List your electrical wants & needs here and you will surely get suggestions. And probably lots of questions about thing you never considered. Start with the base design assumptions, e.g. will it be plugged to external power (shore of genset) some or all of the time? Is there ever a need to have 120vac power when external power is not available? Does the trailer have electric brakes (which require a battery for emergency stops)?
 
IF you have NO experience then perhaps you need a friend.
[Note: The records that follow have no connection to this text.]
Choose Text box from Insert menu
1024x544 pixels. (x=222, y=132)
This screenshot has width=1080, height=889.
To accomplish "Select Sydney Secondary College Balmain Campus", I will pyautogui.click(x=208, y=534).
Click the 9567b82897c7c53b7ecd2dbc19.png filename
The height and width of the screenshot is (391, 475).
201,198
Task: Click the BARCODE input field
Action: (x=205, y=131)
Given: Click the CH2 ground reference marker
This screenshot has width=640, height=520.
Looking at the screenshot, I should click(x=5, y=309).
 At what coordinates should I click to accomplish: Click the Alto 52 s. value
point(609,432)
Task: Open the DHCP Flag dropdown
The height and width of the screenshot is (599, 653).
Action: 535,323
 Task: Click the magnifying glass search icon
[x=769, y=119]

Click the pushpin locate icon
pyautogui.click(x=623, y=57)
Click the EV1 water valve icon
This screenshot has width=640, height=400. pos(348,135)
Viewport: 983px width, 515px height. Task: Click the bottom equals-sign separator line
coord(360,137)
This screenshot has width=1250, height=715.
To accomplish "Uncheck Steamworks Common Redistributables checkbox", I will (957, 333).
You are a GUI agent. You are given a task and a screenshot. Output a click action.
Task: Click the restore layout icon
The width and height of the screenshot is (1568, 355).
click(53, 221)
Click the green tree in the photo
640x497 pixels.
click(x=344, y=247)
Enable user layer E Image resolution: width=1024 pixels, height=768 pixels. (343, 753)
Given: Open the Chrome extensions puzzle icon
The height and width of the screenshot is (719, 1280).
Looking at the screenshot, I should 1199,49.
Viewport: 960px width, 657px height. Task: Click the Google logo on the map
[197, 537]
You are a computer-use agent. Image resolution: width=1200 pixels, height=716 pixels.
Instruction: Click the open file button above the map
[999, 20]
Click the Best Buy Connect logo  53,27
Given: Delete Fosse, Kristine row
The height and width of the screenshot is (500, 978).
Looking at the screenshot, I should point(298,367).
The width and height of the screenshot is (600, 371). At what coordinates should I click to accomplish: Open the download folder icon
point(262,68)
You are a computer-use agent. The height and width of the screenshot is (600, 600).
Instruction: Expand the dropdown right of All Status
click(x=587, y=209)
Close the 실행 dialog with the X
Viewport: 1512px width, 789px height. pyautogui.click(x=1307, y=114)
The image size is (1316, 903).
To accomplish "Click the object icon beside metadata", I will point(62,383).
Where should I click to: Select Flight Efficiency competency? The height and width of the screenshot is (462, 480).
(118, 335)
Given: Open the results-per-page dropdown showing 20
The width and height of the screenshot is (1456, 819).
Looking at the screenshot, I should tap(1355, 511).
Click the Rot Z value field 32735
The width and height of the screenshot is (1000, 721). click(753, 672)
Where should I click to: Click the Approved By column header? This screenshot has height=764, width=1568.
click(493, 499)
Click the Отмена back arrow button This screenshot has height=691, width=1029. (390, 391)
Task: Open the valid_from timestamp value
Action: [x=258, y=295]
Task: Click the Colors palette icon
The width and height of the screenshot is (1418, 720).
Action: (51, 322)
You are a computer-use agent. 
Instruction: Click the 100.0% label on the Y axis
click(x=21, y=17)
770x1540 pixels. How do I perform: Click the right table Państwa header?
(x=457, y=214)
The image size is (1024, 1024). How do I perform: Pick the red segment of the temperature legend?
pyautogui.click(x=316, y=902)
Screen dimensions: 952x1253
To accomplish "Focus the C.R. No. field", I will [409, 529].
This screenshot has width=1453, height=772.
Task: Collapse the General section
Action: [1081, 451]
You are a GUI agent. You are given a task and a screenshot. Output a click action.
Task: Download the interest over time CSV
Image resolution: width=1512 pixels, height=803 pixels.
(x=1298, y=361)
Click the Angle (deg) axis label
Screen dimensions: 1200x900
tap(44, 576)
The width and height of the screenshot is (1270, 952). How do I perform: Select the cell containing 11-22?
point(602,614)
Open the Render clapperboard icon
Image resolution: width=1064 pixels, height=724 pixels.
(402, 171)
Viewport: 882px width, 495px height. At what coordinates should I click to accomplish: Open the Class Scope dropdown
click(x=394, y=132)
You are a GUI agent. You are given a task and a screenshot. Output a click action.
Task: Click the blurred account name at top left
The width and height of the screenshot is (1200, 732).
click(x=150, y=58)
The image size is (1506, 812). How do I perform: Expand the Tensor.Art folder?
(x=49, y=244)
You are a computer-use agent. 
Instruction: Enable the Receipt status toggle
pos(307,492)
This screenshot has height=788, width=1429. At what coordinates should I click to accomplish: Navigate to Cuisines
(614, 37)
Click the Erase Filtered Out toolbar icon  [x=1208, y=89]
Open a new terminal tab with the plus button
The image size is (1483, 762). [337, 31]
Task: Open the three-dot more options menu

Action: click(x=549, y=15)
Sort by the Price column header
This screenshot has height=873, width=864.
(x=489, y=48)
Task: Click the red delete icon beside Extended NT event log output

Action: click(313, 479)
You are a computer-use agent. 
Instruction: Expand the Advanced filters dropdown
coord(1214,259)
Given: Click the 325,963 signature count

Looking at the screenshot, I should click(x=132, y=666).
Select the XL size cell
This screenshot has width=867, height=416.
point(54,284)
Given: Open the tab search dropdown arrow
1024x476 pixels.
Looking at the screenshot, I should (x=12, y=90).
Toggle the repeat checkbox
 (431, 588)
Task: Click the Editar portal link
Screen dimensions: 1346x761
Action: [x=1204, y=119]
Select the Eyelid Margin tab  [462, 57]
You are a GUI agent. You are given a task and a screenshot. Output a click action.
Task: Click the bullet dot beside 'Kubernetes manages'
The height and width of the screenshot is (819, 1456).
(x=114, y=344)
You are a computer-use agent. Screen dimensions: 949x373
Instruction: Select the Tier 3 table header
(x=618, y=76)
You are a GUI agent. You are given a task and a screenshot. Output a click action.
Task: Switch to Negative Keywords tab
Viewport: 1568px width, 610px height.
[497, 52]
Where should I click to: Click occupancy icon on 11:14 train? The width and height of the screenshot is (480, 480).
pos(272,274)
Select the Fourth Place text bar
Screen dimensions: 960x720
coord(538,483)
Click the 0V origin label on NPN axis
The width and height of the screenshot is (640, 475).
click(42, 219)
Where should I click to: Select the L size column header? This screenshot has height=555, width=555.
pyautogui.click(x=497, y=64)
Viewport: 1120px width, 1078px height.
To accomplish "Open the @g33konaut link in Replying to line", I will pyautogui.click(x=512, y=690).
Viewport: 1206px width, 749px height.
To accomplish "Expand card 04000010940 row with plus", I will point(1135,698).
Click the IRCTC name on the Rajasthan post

But we can give you the basics and some recommendations.
I will start with one of the first things.. How much.
Most RV's are either 30 amp or 50 amp
30 amp is 120 volt 3600 watts max
50 amp is 120/240, 12000 watts thermotical max (practical you won't get there)
If your Trailer is big enough you will want two 15000 BTU Air conditioners (And be generous when figuring out how much Cooling you need because it is getting hotter out there folks) that takes a 50 amp rig

With 50 amp I recommend a detachable power cord. Feeding one of two devices.. A Hughes Auto Former or a Progressive Industries HW-50c Surge Protector.. (If you have a hughes it feeds the HW-50c
That feeds either an automatic transfer switch, OR your "Main" RV panel wich by the way is a Sub Panel (means neutral and ground NOT bonded)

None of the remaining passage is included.